Search for STaus in IceCube
Jan-Henrik Schmidt-Dencker, Stephan Meighen-Berger, Christian Haack, (for the IceCube Collaboration)

TL;DR
This paper investigates the potential to detect long-lived staus, supersymmetric partners of tau leptons, in IceCube by identifying their unique long, minimally ionizing tracks amidst atmospheric muon background.
Contribution
It presents the first sensitivity analysis for constraining stau mass using IceCube data and explores future improvements for detection.
Findings
Potential to distinguish stau tracks from atmospheric muons.
First sensitivity limits on stau mass in IceCube.

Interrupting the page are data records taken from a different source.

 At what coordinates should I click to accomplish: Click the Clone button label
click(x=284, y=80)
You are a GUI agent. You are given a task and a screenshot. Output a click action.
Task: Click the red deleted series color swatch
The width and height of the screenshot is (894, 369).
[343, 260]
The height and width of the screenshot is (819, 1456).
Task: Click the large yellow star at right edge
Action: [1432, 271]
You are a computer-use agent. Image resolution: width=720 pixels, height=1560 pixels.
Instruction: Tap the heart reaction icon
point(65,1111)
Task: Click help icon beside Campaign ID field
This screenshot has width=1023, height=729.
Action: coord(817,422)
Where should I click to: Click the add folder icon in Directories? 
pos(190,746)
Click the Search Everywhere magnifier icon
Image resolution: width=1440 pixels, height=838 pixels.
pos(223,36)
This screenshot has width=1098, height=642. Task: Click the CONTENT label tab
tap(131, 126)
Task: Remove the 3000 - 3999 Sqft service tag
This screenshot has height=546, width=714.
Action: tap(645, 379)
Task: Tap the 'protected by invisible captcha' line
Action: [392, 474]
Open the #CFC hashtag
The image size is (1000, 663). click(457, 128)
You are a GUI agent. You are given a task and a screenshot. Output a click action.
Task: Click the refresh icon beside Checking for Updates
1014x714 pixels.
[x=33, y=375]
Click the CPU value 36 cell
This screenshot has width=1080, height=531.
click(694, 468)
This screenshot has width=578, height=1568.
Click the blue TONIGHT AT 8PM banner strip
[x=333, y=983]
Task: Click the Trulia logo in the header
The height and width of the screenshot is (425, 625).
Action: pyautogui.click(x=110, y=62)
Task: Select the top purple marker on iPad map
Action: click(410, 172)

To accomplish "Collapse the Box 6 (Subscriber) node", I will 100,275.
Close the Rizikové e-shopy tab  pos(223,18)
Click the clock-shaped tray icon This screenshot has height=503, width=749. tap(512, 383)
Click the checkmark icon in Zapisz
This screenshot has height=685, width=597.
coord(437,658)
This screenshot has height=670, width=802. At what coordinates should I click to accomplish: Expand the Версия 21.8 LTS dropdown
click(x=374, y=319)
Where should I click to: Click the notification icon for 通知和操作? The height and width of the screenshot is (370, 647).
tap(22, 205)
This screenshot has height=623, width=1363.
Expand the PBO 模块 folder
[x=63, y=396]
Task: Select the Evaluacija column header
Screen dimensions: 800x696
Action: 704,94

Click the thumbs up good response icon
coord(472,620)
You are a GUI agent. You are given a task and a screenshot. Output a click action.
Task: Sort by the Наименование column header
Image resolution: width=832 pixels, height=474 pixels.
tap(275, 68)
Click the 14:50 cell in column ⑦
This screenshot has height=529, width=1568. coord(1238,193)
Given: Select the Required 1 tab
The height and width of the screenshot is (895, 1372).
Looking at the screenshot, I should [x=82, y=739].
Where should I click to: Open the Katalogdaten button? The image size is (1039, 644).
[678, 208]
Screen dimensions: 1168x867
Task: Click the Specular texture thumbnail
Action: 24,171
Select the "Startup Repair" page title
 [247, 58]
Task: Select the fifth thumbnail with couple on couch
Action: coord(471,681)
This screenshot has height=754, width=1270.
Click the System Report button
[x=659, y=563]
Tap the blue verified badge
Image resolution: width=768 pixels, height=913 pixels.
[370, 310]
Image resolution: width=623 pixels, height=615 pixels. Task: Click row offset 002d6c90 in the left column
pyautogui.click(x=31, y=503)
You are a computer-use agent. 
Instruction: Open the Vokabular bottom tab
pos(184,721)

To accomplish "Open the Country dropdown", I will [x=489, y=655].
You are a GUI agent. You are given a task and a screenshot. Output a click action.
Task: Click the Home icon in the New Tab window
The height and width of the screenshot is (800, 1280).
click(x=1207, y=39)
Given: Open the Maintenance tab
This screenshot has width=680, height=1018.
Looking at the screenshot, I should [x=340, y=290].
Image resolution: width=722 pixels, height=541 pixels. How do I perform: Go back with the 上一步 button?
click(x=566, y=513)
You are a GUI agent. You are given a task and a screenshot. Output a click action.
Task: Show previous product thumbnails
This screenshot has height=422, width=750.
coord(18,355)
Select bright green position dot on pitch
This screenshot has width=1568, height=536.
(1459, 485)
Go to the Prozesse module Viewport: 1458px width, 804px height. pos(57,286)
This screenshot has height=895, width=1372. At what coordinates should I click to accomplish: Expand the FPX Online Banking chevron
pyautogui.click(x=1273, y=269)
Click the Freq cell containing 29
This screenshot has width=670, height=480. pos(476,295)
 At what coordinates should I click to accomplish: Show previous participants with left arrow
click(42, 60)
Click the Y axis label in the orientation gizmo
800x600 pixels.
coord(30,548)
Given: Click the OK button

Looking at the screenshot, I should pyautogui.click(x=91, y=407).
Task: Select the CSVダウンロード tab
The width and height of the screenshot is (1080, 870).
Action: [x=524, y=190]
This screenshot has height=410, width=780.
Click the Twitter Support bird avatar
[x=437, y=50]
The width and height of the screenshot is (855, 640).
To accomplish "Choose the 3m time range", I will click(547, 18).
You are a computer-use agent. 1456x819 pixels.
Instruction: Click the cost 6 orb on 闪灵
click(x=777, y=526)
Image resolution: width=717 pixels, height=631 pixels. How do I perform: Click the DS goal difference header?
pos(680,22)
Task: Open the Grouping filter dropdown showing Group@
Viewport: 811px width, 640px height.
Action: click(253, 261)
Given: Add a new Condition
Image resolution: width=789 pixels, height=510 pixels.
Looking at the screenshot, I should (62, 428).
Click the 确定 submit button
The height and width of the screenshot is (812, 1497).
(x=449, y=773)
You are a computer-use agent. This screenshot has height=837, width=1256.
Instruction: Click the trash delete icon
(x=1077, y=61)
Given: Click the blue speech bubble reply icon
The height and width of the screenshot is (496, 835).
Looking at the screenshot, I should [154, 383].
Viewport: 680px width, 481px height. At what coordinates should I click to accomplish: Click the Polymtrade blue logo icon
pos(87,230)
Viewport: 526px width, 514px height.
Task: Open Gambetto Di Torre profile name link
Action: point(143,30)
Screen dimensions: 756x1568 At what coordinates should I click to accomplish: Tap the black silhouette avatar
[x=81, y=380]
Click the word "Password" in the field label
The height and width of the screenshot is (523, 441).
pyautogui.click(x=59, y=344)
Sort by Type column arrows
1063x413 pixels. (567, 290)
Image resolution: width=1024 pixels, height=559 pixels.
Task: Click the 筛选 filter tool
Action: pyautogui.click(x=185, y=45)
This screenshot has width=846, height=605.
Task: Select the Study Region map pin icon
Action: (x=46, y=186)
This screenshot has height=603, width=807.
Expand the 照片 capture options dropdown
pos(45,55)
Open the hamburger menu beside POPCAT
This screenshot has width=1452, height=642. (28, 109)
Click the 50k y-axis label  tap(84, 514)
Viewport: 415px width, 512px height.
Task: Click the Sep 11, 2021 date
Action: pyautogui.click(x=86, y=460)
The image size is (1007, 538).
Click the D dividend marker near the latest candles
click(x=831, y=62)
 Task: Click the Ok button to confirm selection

Analysis focused on the horizon region for optimal signal-to-background ratio.
Abstract
The tau lepton's supersymmetric partner, the stau, appears in some models as the next-to-lightest supersymmetric particle. Their decay process into the lightest superpartner is usually suppressed by supersymmetry breaking, which makes it a long-lived particle. In this scenario, its signature is a long, minimally ionizing track when traveling through the IceCube detector. Independent of their primary energy, the stau tracks appear like low-energy muons in the detector. A potential signal of staus would thus be an excess over muon tracks induced by atmospheric muon neutrinos. Our analysis focuses on the region around the horizon as here the ratio between stau signal and atmospheric background is largest. We will present the first sensitivity to constrain the stau mass using IceCube and demonstrate the potential of this analysis with future improvements.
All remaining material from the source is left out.